• [Исходный отрывок]
● ● ● ● ● ● ●
А. Долинин - Владимир Набоков: pro et contra T2
Еще одной важной характеристикой ритма является средняя отягченность икта (т. е. метрически сильной позиции). В русском четырехстопном ямбе это оказывается исключительно устойчивым параметром. За исключением первых опытов Ломоносова, профиль ударности которых был очень завышен, средняя отягченность икта установилась где-то на уровне 80 %. И общая тенденция развития стихотворной техники сводится к ее некоторому снижению. Но что значит «некоторое» снижение? Поскольку дело идет о среднем значении, то тут оказываются важными даже доли процента.
Абсолютным рекордсменом по «хрупкости» стиха (а низкий профиль ударности воспринимается именно как «хрупкость») считался ранний Мандельштам, у которого средняя отягченность икта составляла всего около 73 %. Но это не идет ни в какое сравнение с тем, что мы имеем у Годунова-Чердынцева в сборнике «Стихи». Его показатель — 69,6 %, что ниже даже показателя языковой модели (71,2 %).[6] Заметим, что стихи самого Набокова демонстрируют другую ритмическую схему.
S1 — Годунов-Чердынцев «Стихи»;
S2 — Набоков «Университетская поэма».
Как видно, ритм поэмы Набокова значительно более традиционен, нежели у стихов его героя (у Набокова ритм, условно говоря, «пушкинский», у Годунова-Чердынцева — «мандельштамовский»), и, главное, средняя отягченность икта у Набокова существенно выше: 76,8 % против 69,6 % у Годунова-Чердынцева.
* * *Стихи Годунова-Чердынцева отличаются от набоковских не только своей ритмикой, но и архитектоникой. Как он характеризует собственные стихотворения? Как максимально простые и естественные: самая распространенная форма — 12 строк, самого распространенного размера — четырехстопного ямба. У самого Набокова мы в точности такой формы не обнаруживаем. Есть пара 12-стишных стихотворений в четырехстопном ямбе, но они графически разбиты на четверостишия, в то время как у Годунова-Чердынцева они записаны без графических пробелов. Различия в строении стиха коррелируют, как уже было сказано, с различиями тематическими и стилистическими: воспоминания о детстве даются в совершенно ином, нежели у самого Набокова, ключе. Тут я еще раз должен упомянуть Мандельштама. Если нам «Стихотворения» Годунова-Чердынцева и напоминают что-то, то это, в первую очередь, мандельштамовский «Камень» издания 1913 года, особенно же стихотворения, созданные в сравнительно короткий период его акмеистического ригоризма, такие как «Теннис», «Американка» и т. д.
● ● ● ● ● ● ●
• [Строки]

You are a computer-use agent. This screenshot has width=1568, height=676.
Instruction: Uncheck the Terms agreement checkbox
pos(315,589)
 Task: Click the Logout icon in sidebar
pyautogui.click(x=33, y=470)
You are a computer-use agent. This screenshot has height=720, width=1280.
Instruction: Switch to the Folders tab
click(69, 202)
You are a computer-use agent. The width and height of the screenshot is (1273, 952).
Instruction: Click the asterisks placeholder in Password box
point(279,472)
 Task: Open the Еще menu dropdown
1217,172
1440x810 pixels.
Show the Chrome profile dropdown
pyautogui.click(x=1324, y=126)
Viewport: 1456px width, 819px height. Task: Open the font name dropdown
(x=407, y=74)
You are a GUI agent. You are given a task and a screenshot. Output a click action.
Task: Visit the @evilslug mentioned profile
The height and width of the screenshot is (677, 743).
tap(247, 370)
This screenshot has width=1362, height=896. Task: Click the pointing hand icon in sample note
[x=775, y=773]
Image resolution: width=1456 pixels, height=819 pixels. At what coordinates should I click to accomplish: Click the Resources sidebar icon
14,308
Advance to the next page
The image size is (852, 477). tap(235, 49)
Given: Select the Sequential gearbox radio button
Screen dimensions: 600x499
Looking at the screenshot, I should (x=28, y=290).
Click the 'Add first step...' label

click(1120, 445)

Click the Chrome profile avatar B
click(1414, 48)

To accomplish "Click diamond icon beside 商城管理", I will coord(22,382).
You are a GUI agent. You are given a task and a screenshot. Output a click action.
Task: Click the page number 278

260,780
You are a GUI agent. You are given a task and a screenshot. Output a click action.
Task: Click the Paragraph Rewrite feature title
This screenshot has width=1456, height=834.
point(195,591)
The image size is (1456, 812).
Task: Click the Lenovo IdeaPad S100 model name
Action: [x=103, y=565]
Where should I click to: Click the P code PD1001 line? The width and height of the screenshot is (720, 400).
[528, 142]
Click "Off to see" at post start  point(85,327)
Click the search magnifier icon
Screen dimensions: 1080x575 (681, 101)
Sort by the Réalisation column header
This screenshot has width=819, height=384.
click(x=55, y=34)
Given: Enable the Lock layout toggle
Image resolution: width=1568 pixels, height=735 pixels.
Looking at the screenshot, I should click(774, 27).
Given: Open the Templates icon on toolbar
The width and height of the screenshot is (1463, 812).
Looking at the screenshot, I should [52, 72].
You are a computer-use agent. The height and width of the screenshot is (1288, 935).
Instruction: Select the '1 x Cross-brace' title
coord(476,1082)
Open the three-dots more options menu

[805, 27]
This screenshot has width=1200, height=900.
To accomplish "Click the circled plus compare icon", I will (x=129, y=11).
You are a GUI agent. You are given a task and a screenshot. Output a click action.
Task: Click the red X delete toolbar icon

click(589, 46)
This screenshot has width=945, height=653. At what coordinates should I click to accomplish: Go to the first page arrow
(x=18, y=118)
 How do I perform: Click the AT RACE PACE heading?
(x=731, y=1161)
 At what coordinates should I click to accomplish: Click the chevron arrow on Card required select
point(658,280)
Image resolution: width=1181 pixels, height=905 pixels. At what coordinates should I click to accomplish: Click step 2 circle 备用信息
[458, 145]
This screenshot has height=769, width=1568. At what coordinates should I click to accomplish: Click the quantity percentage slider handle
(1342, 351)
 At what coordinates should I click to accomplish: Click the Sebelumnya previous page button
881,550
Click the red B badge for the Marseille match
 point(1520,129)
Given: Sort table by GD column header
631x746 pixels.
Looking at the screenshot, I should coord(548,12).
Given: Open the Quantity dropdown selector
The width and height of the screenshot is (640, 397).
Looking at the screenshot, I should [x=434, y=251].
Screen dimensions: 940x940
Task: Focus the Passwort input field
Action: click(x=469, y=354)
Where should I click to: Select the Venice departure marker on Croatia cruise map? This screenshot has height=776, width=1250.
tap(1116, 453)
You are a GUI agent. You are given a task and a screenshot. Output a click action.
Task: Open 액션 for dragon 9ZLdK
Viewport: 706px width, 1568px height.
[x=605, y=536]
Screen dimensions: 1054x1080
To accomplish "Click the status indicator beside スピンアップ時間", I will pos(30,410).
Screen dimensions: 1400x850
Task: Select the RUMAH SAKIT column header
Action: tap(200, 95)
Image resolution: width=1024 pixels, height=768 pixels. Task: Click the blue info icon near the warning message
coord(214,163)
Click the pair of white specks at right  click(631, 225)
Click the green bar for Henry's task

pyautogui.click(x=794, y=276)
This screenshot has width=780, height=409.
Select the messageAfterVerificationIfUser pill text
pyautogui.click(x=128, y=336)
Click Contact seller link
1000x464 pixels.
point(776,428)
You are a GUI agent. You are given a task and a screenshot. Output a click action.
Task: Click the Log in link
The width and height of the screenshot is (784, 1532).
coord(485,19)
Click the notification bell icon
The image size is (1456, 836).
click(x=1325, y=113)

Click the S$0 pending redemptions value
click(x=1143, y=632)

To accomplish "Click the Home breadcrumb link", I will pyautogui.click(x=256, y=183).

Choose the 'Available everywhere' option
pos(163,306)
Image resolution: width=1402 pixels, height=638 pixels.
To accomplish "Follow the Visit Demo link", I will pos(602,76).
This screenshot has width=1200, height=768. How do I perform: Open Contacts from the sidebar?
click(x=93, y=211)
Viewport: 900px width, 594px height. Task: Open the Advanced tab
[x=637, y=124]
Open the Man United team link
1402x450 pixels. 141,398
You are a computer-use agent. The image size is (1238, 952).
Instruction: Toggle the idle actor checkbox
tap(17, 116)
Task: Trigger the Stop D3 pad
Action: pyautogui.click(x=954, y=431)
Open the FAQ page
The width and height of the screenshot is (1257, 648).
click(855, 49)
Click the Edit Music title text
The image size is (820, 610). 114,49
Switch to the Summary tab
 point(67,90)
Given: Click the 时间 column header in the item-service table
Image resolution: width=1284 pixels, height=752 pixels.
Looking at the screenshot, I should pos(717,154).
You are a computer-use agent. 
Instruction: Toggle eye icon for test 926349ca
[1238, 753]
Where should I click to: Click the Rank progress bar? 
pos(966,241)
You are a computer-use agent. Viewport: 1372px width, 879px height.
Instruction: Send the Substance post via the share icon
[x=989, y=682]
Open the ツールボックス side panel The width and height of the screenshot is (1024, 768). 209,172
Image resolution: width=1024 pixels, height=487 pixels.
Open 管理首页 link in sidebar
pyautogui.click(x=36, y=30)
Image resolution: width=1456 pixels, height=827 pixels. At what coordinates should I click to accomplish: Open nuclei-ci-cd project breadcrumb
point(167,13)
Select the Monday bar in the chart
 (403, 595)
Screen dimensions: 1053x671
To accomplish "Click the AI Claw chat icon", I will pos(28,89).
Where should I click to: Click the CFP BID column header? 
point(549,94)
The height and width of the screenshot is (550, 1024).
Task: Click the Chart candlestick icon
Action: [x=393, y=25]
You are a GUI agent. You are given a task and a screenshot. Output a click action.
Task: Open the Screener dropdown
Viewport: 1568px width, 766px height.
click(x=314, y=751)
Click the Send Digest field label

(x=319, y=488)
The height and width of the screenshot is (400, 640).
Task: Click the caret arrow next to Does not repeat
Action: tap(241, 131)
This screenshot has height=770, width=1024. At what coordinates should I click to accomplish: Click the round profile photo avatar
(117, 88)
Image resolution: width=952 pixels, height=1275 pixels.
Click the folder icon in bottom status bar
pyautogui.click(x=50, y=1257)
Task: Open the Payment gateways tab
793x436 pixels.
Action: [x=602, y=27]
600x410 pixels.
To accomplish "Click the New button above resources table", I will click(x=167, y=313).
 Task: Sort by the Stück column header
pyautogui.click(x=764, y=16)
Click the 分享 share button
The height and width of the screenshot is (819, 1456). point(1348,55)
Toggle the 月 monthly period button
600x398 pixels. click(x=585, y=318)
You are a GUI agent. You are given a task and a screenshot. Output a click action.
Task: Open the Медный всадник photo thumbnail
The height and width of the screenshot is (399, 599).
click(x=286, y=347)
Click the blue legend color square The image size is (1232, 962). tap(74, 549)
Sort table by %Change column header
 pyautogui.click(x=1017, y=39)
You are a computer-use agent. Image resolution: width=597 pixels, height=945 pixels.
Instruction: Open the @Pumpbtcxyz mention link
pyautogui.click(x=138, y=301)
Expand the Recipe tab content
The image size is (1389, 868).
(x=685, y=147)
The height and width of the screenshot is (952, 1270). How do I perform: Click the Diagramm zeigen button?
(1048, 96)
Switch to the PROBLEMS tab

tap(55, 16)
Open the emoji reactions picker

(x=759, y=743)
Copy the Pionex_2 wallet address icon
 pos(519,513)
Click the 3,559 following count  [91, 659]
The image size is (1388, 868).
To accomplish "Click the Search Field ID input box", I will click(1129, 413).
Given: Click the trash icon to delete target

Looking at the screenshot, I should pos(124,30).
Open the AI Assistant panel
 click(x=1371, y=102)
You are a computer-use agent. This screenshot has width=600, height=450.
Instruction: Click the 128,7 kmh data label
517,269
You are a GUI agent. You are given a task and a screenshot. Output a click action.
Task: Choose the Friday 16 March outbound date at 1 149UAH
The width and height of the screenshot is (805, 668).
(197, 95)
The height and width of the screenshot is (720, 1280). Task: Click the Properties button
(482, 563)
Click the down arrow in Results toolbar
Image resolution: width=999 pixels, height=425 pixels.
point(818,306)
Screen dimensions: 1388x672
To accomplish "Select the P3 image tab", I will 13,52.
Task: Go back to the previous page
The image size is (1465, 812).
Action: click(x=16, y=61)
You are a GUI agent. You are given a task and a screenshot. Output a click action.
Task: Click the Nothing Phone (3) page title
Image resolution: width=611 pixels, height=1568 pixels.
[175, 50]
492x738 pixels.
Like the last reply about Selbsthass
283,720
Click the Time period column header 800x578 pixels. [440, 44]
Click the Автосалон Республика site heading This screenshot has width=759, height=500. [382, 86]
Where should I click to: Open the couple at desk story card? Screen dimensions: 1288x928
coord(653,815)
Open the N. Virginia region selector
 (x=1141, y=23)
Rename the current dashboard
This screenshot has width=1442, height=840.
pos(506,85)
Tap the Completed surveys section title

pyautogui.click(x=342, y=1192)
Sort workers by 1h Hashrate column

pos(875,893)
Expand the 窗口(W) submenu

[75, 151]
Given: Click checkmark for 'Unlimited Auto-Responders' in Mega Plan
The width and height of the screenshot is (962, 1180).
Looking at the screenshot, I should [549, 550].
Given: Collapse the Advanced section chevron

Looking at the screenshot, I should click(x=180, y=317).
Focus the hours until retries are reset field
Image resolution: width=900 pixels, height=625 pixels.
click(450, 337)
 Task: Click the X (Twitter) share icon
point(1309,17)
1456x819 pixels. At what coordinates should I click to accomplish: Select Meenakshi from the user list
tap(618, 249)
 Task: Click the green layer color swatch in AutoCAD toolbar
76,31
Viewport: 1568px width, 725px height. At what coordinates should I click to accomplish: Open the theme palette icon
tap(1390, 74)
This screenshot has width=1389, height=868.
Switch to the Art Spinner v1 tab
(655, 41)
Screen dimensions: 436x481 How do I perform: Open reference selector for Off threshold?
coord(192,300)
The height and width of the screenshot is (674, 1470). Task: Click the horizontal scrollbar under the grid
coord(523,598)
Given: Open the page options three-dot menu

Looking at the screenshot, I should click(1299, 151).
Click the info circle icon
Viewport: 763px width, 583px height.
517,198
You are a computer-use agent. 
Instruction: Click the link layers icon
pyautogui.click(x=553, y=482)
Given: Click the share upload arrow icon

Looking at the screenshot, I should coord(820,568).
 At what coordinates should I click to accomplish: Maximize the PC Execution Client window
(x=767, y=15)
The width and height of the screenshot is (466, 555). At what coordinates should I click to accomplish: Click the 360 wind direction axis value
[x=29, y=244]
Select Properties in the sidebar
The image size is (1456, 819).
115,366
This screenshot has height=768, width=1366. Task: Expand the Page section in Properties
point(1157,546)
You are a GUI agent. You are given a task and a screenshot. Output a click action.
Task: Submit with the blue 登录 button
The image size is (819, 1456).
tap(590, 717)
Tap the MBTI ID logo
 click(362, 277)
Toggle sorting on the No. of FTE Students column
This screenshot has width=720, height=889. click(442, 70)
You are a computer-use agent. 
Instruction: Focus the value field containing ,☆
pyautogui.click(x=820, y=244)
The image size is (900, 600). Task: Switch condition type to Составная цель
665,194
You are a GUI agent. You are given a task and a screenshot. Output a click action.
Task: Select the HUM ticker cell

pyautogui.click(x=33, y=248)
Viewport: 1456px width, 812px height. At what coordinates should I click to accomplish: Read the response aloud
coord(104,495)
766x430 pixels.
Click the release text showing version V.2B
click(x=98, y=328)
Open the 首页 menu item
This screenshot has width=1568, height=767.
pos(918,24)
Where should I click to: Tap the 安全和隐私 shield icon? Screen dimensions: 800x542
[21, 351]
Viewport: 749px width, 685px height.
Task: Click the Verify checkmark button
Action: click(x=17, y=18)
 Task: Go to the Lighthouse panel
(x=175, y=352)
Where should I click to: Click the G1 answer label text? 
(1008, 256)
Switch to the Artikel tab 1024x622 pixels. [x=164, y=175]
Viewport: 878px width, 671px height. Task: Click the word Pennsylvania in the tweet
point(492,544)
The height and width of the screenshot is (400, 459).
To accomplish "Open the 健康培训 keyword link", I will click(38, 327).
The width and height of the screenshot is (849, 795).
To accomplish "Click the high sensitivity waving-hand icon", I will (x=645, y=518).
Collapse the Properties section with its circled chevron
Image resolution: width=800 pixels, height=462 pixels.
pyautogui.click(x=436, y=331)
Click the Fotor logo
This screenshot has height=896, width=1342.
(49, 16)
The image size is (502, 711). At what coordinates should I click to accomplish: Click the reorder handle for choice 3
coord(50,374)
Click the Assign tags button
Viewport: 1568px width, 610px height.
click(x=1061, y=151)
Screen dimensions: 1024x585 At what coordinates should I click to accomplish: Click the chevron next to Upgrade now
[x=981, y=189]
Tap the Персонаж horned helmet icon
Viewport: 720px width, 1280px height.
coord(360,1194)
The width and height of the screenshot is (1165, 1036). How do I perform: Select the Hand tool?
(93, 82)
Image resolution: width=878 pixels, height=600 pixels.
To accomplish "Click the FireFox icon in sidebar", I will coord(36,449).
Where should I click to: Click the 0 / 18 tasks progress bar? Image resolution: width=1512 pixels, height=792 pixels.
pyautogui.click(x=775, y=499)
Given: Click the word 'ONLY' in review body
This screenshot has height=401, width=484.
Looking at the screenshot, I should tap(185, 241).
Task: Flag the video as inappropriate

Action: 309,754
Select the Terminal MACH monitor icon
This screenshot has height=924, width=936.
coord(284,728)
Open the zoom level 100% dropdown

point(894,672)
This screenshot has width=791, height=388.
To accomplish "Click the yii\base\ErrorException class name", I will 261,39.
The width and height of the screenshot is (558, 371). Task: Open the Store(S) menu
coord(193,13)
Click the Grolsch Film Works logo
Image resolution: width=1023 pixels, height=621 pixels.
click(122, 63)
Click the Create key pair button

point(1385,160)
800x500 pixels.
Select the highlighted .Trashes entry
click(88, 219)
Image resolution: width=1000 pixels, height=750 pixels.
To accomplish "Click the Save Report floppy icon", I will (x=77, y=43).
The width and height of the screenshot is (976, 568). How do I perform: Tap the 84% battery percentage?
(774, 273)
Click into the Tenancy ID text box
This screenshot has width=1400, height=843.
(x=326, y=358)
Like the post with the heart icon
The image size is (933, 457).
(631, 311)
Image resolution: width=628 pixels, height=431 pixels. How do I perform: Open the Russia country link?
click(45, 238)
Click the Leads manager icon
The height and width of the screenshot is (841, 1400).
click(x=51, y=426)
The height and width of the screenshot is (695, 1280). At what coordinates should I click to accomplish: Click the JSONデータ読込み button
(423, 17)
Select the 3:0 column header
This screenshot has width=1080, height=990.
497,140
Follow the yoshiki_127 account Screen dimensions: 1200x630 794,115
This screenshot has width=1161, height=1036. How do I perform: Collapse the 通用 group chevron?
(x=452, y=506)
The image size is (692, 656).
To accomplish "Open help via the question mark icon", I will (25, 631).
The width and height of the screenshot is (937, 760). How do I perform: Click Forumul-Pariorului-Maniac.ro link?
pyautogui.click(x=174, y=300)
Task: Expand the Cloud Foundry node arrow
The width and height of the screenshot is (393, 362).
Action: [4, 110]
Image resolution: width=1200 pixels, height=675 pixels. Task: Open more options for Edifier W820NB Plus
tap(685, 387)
● ● ● ● ● ● ●
• [Задание] Перепишите слово в слово кусок отрывка о ритме стихов Годунова-Чердынцева: всё от «А. Долинин - Владимир» и ниже до «даже доли процента.» включительно.

• [Ответ]
А. Долинин - Владимир Набоков: pro et contra T2
Еще одной важной характеристикой ритма является средняя отягченность икта (т. е. метрически сильной позиции). В русском четырехстопном ямбе это оказывается исключительно устойчивым параметром. За исключением первых опытов Ломоносова, профиль ударности которых был очень завышен, средняя отягченность икта установилась где-то на уровне 80 %. И общая тенденция развития стихотворной техники сводится к ее некоторому снижению. Но что значит «некоторое» снижение? Поскольку дело идет о среднем значении, то тут оказываются важными даже доли процента.